Task to carry out => The task requires repeating, word for word, the lines from the one with "Task: Click the Записать button" through the end of the material, leaving out all pictures.
■ ■ ■ ■
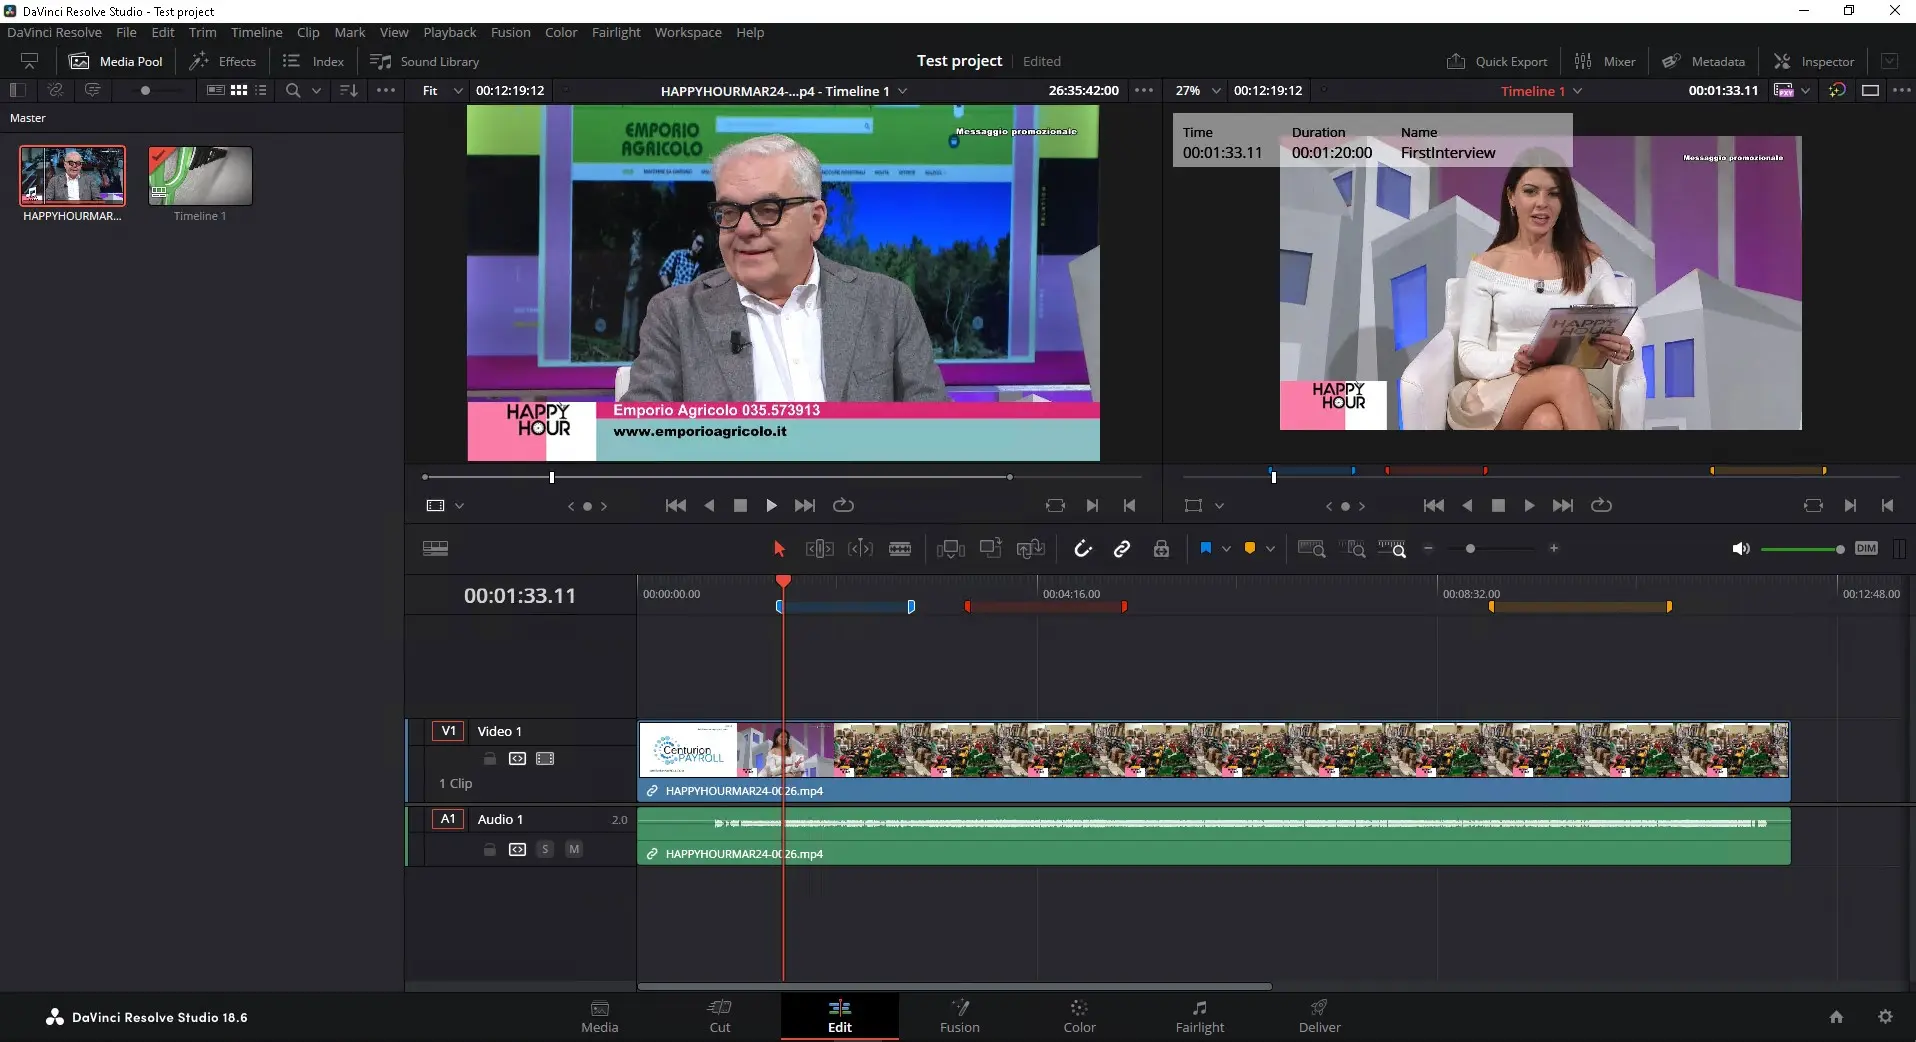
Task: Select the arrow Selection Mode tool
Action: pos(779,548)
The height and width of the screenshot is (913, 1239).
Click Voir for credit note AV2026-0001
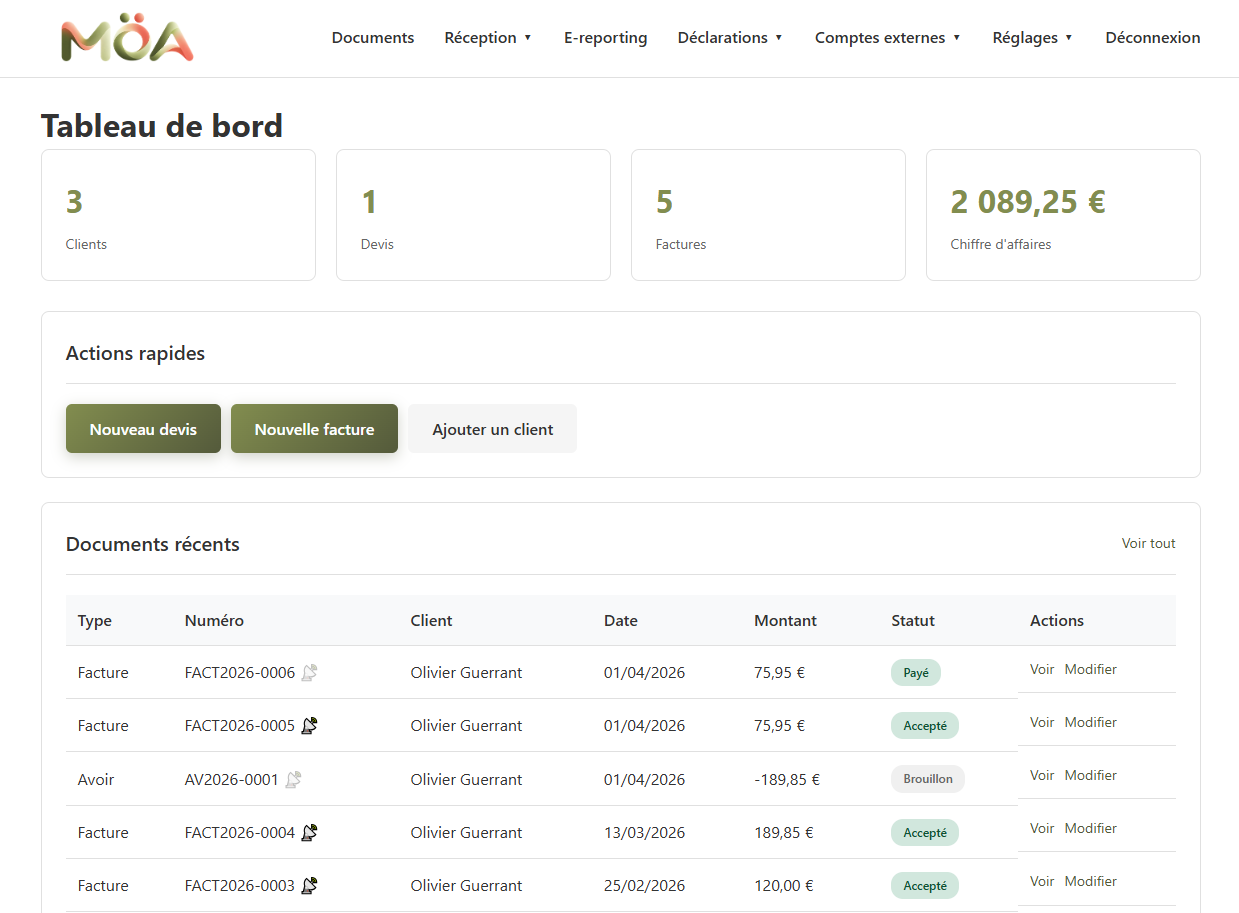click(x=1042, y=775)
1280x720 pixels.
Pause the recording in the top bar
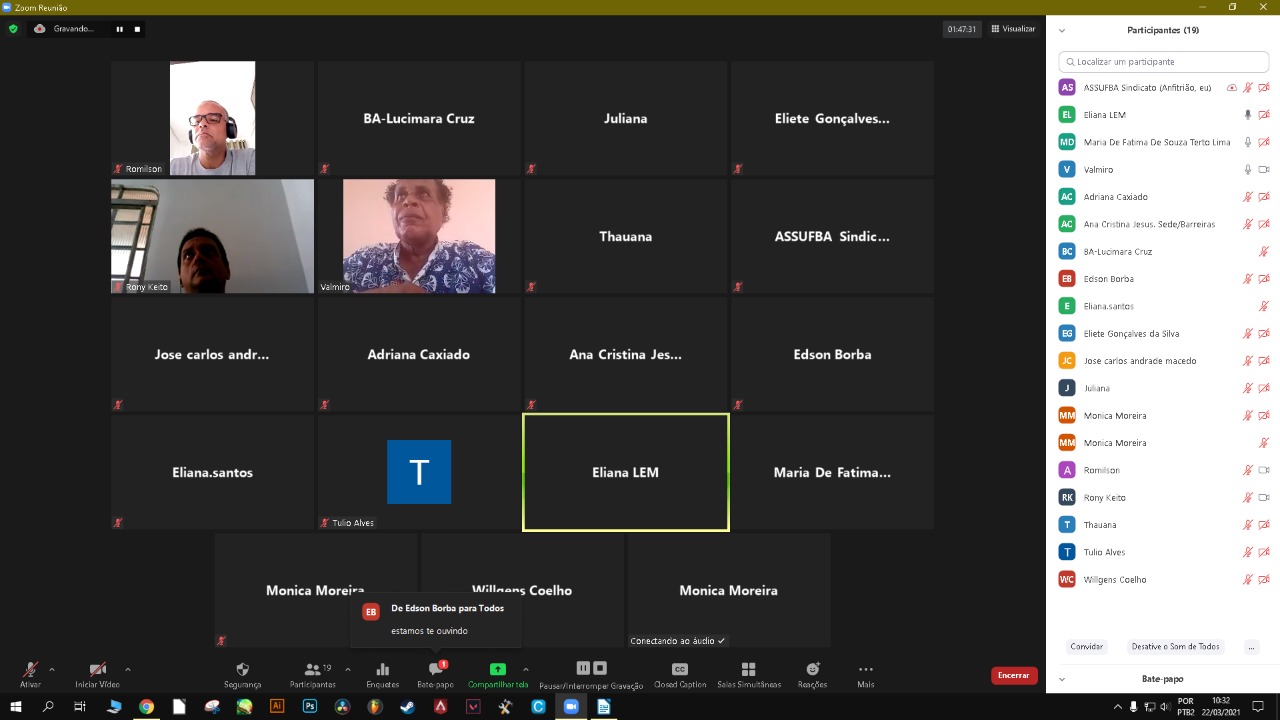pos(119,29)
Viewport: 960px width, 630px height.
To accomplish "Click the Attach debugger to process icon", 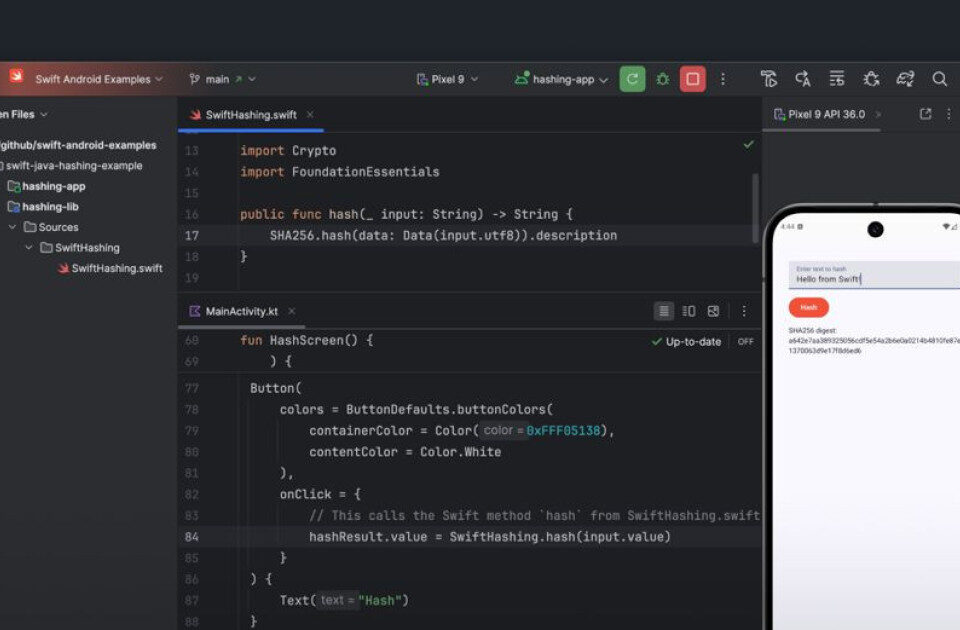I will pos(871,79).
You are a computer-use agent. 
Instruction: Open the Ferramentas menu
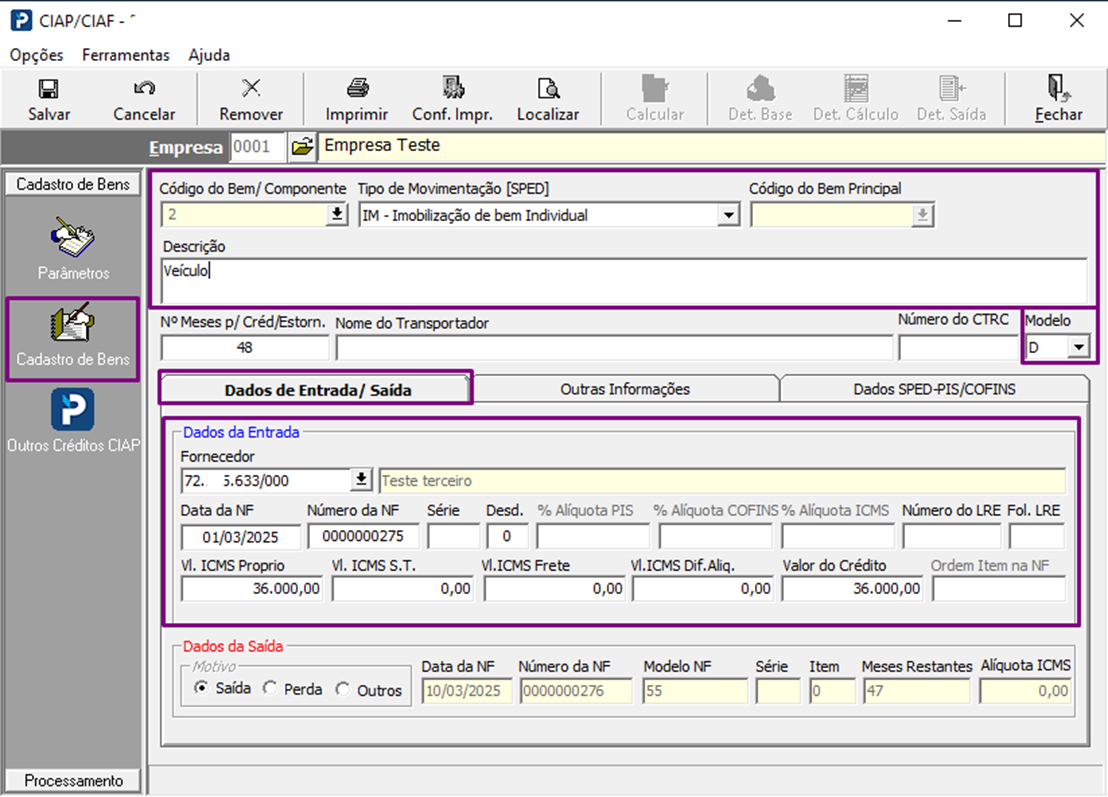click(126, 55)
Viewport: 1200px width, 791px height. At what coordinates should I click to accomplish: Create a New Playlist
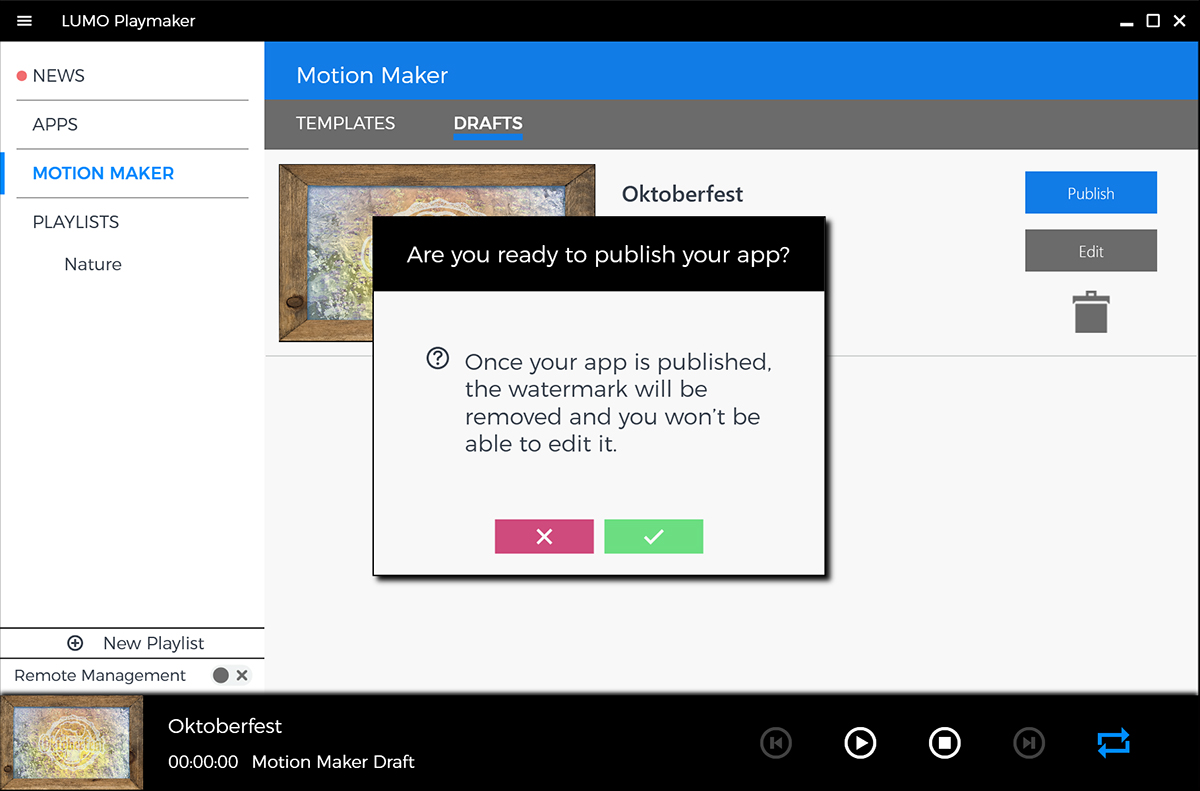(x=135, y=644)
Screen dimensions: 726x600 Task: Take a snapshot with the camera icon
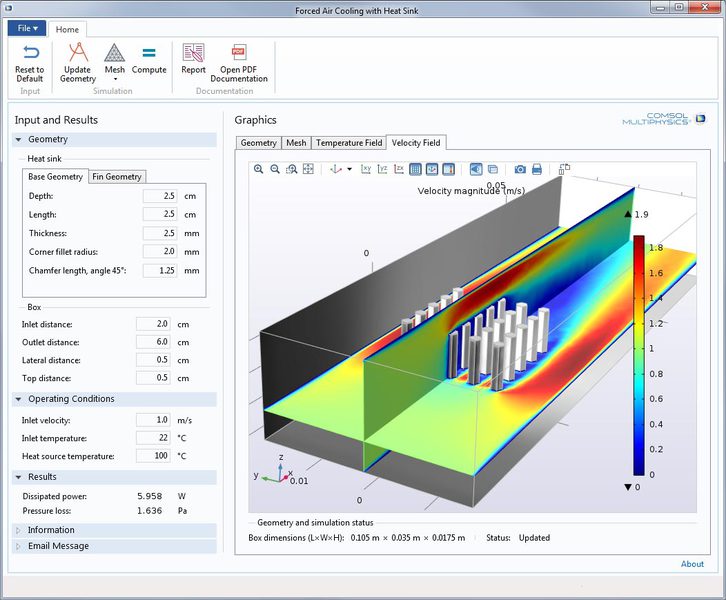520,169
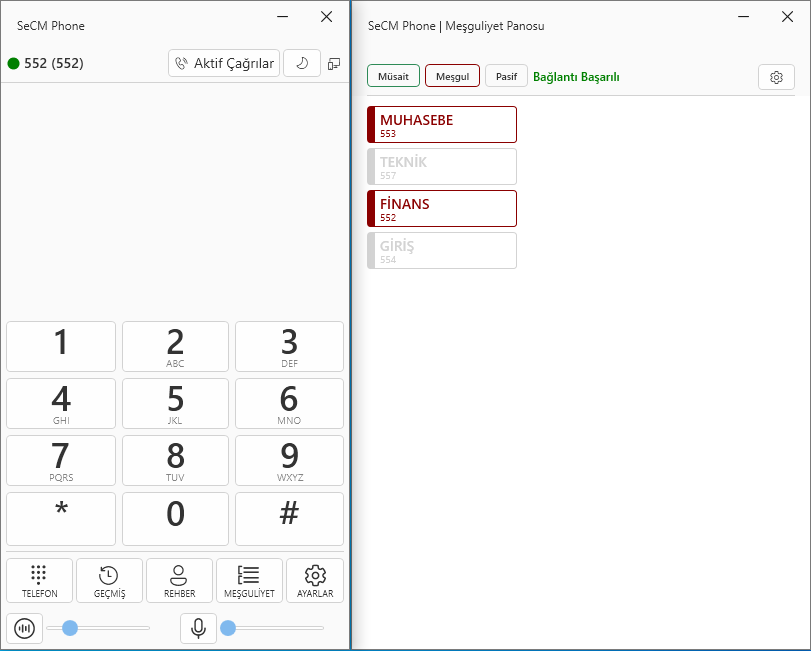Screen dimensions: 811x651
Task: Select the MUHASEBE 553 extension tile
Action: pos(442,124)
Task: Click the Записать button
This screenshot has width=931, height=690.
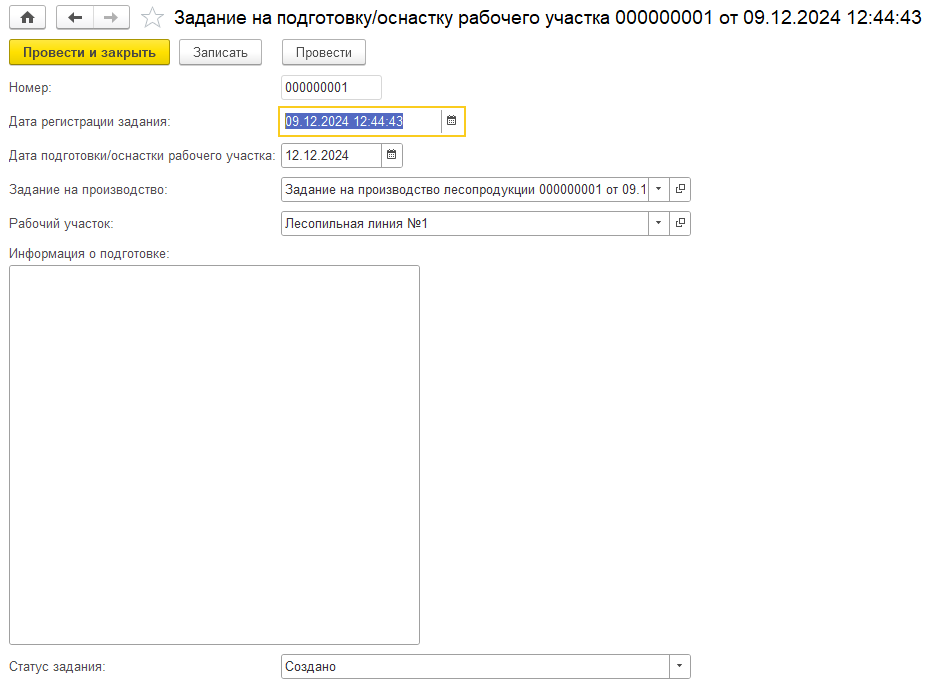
■ ■ ■ ■
Completed exercise =>
Task: Click the Записать button
This screenshot has width=931, height=690.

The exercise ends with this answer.